▼▼▼

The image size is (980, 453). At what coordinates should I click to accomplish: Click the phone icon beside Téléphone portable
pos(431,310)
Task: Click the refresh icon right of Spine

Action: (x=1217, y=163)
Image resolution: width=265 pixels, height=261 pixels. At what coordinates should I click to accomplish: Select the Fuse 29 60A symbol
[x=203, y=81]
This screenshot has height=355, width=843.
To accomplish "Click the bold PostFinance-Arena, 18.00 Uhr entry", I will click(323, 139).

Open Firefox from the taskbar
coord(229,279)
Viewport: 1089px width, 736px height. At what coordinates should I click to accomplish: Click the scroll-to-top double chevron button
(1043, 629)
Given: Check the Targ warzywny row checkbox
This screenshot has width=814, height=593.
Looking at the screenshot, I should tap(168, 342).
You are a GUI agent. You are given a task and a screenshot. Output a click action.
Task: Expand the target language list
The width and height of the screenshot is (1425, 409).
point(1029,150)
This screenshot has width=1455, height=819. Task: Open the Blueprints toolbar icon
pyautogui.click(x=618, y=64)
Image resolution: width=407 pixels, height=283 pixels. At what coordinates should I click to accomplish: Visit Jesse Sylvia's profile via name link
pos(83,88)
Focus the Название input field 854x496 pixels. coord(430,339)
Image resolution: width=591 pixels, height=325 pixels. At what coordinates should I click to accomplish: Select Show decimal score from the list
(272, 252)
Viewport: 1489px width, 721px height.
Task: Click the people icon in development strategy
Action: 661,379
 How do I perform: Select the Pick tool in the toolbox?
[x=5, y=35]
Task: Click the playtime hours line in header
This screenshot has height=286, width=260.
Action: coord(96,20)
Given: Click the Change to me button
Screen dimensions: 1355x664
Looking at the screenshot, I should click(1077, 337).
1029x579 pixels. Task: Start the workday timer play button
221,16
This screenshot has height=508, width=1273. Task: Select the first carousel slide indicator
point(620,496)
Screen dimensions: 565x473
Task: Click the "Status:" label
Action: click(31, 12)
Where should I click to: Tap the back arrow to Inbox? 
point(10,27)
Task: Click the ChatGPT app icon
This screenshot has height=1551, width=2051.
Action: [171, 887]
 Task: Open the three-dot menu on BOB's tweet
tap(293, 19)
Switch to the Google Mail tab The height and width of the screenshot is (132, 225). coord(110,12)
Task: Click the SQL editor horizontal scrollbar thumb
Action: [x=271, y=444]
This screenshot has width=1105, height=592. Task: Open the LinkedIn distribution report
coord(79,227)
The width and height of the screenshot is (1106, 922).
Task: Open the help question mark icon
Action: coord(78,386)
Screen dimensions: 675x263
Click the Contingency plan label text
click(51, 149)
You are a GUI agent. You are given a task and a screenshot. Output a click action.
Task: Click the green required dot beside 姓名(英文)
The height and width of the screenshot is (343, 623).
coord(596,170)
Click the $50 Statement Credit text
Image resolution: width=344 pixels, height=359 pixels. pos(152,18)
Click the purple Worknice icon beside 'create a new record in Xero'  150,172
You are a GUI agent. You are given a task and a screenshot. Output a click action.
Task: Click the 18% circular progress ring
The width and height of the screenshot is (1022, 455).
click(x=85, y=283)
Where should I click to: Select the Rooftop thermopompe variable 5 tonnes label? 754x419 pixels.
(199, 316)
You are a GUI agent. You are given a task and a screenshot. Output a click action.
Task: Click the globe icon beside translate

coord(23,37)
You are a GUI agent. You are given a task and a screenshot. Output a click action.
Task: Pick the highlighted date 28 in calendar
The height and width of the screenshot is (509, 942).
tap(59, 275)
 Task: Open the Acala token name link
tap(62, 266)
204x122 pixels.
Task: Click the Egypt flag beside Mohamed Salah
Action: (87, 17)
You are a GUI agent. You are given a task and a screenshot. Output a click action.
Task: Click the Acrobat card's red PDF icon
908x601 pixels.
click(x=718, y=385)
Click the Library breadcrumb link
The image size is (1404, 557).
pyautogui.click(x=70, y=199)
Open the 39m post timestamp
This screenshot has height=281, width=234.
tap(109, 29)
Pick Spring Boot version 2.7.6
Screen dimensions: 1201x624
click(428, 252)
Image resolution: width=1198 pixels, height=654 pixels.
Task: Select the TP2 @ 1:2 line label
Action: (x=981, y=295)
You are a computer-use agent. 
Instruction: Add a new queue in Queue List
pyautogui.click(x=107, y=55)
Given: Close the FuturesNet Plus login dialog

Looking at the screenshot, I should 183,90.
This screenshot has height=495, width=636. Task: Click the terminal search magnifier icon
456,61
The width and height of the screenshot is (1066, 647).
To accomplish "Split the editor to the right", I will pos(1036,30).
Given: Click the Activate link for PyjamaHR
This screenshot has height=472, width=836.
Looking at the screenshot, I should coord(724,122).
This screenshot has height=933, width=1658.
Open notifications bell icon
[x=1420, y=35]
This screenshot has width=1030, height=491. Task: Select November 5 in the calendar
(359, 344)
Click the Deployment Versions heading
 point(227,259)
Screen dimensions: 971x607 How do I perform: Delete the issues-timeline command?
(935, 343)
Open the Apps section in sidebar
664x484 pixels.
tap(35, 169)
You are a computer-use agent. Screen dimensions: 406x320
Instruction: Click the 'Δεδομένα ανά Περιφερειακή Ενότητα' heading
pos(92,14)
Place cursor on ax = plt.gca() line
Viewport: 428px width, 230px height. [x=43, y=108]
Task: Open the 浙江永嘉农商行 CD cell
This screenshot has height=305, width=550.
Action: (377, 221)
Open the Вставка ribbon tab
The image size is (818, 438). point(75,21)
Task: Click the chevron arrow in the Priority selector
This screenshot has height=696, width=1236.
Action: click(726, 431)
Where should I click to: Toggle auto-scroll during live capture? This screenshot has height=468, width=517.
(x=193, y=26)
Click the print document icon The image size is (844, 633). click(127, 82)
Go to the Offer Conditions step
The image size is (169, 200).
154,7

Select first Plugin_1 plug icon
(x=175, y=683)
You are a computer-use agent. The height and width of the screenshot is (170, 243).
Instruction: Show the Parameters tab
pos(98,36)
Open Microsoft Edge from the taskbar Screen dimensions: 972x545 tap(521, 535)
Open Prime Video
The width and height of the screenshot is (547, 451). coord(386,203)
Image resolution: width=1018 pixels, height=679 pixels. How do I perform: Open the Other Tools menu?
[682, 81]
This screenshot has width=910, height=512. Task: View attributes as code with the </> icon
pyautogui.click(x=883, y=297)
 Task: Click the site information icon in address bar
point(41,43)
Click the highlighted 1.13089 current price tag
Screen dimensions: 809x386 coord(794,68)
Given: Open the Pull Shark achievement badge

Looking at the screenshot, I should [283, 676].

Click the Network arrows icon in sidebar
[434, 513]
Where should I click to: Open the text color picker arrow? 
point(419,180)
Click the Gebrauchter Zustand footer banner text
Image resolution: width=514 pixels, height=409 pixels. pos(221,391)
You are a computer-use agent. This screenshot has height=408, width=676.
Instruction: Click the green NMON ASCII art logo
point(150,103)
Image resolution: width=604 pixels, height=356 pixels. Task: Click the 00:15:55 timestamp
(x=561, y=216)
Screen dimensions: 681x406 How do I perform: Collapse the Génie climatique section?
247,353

▲▲▲

# TASK GOAL:
Can you edit the items above so that "At what coordinates should I click to accomplish" becomes "Where should I click to accomplish" everywhere, with everything else left unchanged?

# SOLVED EXERCISE:
The image size is (980, 453). Where should I click to accomplish: Click the phone icon beside Téléphone portable
pos(431,310)
Task: Click the refresh icon right of Spine

Action: (x=1217, y=163)
Image resolution: width=265 pixels, height=261 pixels. Where should I click to accomplish: Select the Fuse 29 60A symbol
[x=203, y=81]
This screenshot has height=355, width=843.
To accomplish "Click the bold PostFinance-Arena, 18.00 Uhr entry", I will click(323, 139).

Open Firefox from the taskbar
coord(229,279)
Viewport: 1089px width, 736px height. Where should I click to accomplish: Click the scroll-to-top double chevron button
(1043, 629)
Given: Check the Targ warzywny row checkbox
This screenshot has width=814, height=593.
Looking at the screenshot, I should tap(168, 342).
You are a GUI agent. You are given a task and a screenshot. Output a click action.
Task: Expand the target language list
The width and height of the screenshot is (1425, 409).
point(1029,150)
This screenshot has width=1455, height=819. Task: Open the Blueprints toolbar icon
pyautogui.click(x=618, y=64)
Image resolution: width=407 pixels, height=283 pixels. Where should I click to accomplish: Visit Jesse Sylvia's profile via name link
pos(83,88)
Focus the Название input field 854x496 pixels. coord(430,339)
Image resolution: width=591 pixels, height=325 pixels. Where should I click to accomplish: Select Show decimal score from the list
(272, 252)
Viewport: 1489px width, 721px height.
Task: Click the people icon in development strategy
Action: 661,379
 How do I perform: Select the Pick tool in the toolbox?
[x=5, y=35]
Task: Click the playtime hours line in header
This screenshot has height=286, width=260.
Action: coord(96,20)
Given: Click the Change to me button
Screen dimensions: 1355x664
Looking at the screenshot, I should click(1077, 337).
1029x579 pixels. Task: Start the workday timer play button
221,16
This screenshot has height=508, width=1273. Task: Select the first carousel slide indicator
point(620,496)
Screen dimensions: 565x473
Task: Click the "Status:" label
Action: click(31, 12)
Where should I click to: Tap the back arrow to Inbox? 
point(10,27)
Task: Click the ChatGPT app icon
This screenshot has height=1551, width=2051.
Action: [171, 887]
 Task: Open the three-dot menu on BOB's tweet
tap(293, 19)
Switch to the Google Mail tab The height and width of the screenshot is (132, 225). coord(110,12)
Task: Click the SQL editor horizontal scrollbar thumb
Action: [x=271, y=444]
This screenshot has width=1105, height=592. Task: Open the LinkedIn distribution report
coord(79,227)
The width and height of the screenshot is (1106, 922).
Task: Open the help question mark icon
Action: coord(78,386)
Screen dimensions: 675x263
Click the Contingency plan label text
click(51, 149)
You are a GUI agent. You are given a task and a screenshot. Output a click action.
Task: Click the green required dot beside 姓名(英文)
The height and width of the screenshot is (343, 623).
coord(596,170)
Click the $50 Statement Credit text
Image resolution: width=344 pixels, height=359 pixels. pos(152,18)
Click the purple Worknice icon beside 'create a new record in Xero'  150,172
You are a GUI agent. You are given a task and a screenshot. Output a click action.
Task: Click the 18% circular progress ring
The width and height of the screenshot is (1022, 455).
click(x=85, y=283)
Where should I click to: Select the Rooftop thermopompe variable 5 tonnes label? 754x419 pixels.
(199, 316)
You are a GUI agent. You are given a task and a screenshot. Output a click action.
Task: Click the globe icon beside translate

coord(23,37)
You are a GUI agent. You are given a task and a screenshot. Output a click action.
Task: Pick the highlighted date 28 in calendar
The height and width of the screenshot is (509, 942).
tap(59, 275)
 Task: Open the Acala token name link
tap(62, 266)
204x122 pixels.
Task: Click the Egypt flag beside Mohamed Salah
Action: (87, 17)
You are a GUI agent. You are given a task and a screenshot. Output a click action.
Task: Click the Acrobat card's red PDF icon
908x601 pixels.
click(x=718, y=385)
Click the Library breadcrumb link
The image size is (1404, 557).
pyautogui.click(x=70, y=199)
Open the 39m post timestamp
This screenshot has height=281, width=234.
tap(109, 29)
Pick Spring Boot version 2.7.6
Screen dimensions: 1201x624
click(428, 252)
Image resolution: width=1198 pixels, height=654 pixels.
Task: Select the TP2 @ 1:2 line label
Action: (x=981, y=295)
You are a computer-use agent. 
Instruction: Add a new queue in Queue List
pyautogui.click(x=107, y=55)
Given: Close the FuturesNet Plus login dialog

Looking at the screenshot, I should 183,90.
This screenshot has height=495, width=636. Task: Click the terminal search magnifier icon
456,61
The width and height of the screenshot is (1066, 647).
To accomplish "Split the editor to the right", I will pos(1036,30).
Given: Click the Activate link for PyjamaHR
This screenshot has height=472, width=836.
Looking at the screenshot, I should coord(724,122).
This screenshot has height=933, width=1658.
Open notifications bell icon
[x=1420, y=35]
This screenshot has width=1030, height=491. Task: Select November 5 in the calendar
(359, 344)
Click the Deployment Versions heading
 point(227,259)
Screen dimensions: 971x607 How do I perform: Delete the issues-timeline command?
(935, 343)
Open the Apps section in sidebar
664x484 pixels.
tap(35, 169)
You are a computer-use agent. Screen dimensions: 406x320
Instruction: Click the 'Δεδομένα ανά Περιφερειακή Ενότητα' heading
pos(92,14)
Place cursor on ax = plt.gca() line
Viewport: 428px width, 230px height. [x=43, y=108]
Task: Open the 浙江永嘉农商行 CD cell
This screenshot has height=305, width=550.
Action: (377, 221)
Open the Вставка ribbon tab
The image size is (818, 438). point(75,21)
Task: Click the chevron arrow in the Priority selector
This screenshot has height=696, width=1236.
Action: click(726, 431)
Where should I click to: Toggle auto-scroll during live capture? This screenshot has height=468, width=517.
(x=193, y=26)
Click the print document icon The image size is (844, 633). click(127, 82)
Go to the Offer Conditions step
The image size is (169, 200).
154,7

Select first Plugin_1 plug icon
(x=175, y=683)
You are a computer-use agent. The height and width of the screenshot is (170, 243).
Instruction: Show the Parameters tab
pos(98,36)
Open Microsoft Edge from the taskbar Screen dimensions: 972x545 tap(521, 535)
Open Prime Video
The width and height of the screenshot is (547, 451). coord(386,203)
Image resolution: width=1018 pixels, height=679 pixels. How do I perform: Open the Other Tools menu?
[682, 81]
This screenshot has width=910, height=512. Task: View attributes as code with the </> icon
pyautogui.click(x=883, y=297)
 Task: Click the site information icon in address bar
point(41,43)
Click the highlighted 1.13089 current price tag
Screen dimensions: 809x386 coord(794,68)
Given: Open the Pull Shark achievement badge

Looking at the screenshot, I should [283, 676].

Click the Network arrows icon in sidebar
[434, 513]
Where should I click to: Open the text color picker arrow? 
point(419,180)
Click the Gebrauchter Zustand footer banner text
Image resolution: width=514 pixels, height=409 pixels. pos(221,391)
You are a computer-use agent. This screenshot has height=408, width=676.
Instruction: Click the green NMON ASCII art logo
point(150,103)
Image resolution: width=604 pixels, height=356 pixels. Task: Click the 00:15:55 timestamp
(x=561, y=216)
Screen dimensions: 681x406 How do I perform: Collapse the Génie climatique section?
247,353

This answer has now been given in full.